My Favorite Blond/Star Spangled Rhythm —  director Sidney Lanfield/George Marshall – Mystery Farce in which a coward gets involved with a WWII spy ring. And A Hollywood WWII effort Variety Show.  Black and white 1942.

* * * * *

The Ghostbusters is a better Hope film of this era, but this one has its moments, as a mock spy caper, with Madeleine Carroll as The Hitchcock blonde she was. Star Spangled Rhythm is a Paramount varsity show and far more fun, with Hope as a cameo, spouting in-jokes about Crosby who is also in it. In a huge cast of Paramount superstars, the main attraction is Betty Hutton. You might say, if fact you would have to say, she “propels” the plot, for she had pop-eyes in every cell of her body. Here she throws herself into each scene as though onto a trampoline.
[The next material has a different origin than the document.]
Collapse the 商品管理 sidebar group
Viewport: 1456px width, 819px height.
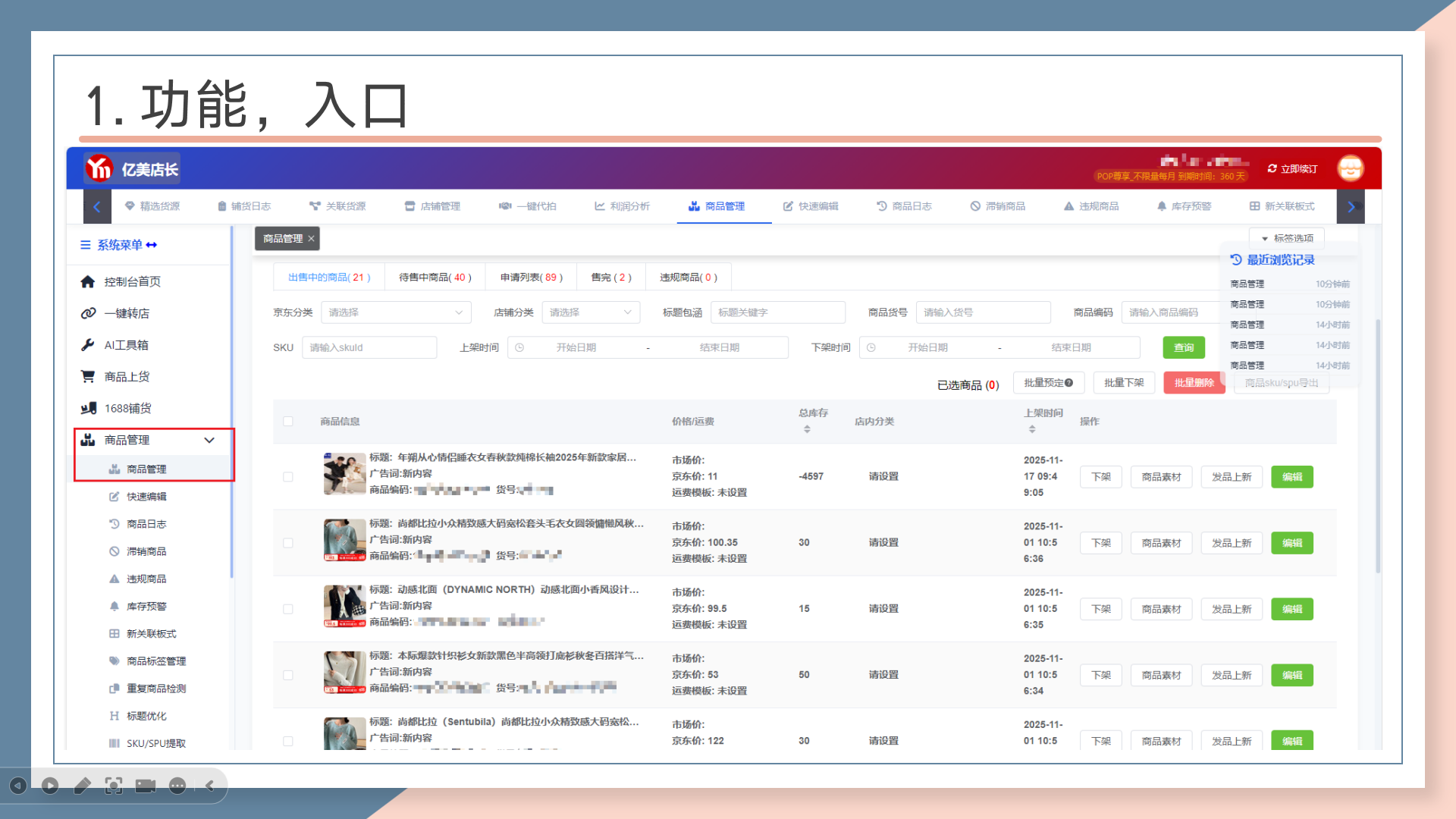point(209,440)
This was her way, and if you can stand it, you can stand anything. But boy do you have to give her credit for total engagement, and she is superb in one scene with two men attached by the hands, trying to get over a wall. It’s a very funny scene, brilliantly played by her and by the other two, who were avid contortionists. Ray Milland, Franchot Tone, and Fred MacMurray are amusing as three men playing bridge like three women, a sketch written by George S. Kaufman. And there is Rochester doing a superb zoot-suit number with Katherine Dunham, young and great. Boy, do they rock! George Balanchine’s choreography of a jazz ballet with Vera Zorina is fascinating, not least because of Zorina’s amazing figure — yikes! Harold Arlen and Johnny Mercer wrote the music for the film, and the score includes That Old Black Magic and Dick Powell and Mary Martin singing Hit The Road to Dreamland, the latter of which is taken over by a quartet of black male singers who are just wonderful! So there is really a lot of jam on the thin piece of toast this picture is, which was a War-effort effort. The toast may be stale by now, but the jam — especially as regards the black singers and dancers — is still fresher than fresh!